━━━ EXERCISE INPUTS
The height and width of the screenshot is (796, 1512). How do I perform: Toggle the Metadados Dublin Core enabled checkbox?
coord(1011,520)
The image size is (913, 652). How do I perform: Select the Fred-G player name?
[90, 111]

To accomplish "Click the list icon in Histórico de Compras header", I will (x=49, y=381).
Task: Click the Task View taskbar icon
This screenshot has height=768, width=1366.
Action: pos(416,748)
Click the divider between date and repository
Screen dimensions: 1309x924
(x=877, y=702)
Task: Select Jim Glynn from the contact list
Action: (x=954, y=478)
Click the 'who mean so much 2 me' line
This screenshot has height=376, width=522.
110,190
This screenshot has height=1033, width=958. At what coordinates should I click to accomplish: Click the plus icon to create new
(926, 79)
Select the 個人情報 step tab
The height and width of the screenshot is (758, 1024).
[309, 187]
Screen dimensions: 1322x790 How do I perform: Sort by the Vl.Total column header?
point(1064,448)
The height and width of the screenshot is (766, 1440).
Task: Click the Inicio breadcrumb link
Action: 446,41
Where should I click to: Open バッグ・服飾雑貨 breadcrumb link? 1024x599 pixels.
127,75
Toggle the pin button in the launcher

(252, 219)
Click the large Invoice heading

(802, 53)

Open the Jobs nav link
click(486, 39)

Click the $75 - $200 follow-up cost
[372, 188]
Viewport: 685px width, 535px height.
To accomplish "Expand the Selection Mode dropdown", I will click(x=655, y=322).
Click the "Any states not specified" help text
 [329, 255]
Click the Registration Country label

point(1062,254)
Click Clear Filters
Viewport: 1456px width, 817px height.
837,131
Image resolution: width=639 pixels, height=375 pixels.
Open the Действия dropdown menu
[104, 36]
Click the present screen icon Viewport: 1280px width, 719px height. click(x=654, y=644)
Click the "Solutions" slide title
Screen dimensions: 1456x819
━━━━━━
ACTION ITEM:
Tally the lines in the records above that hold the word "will", and give only that number.

YOUR SOLUTION:
2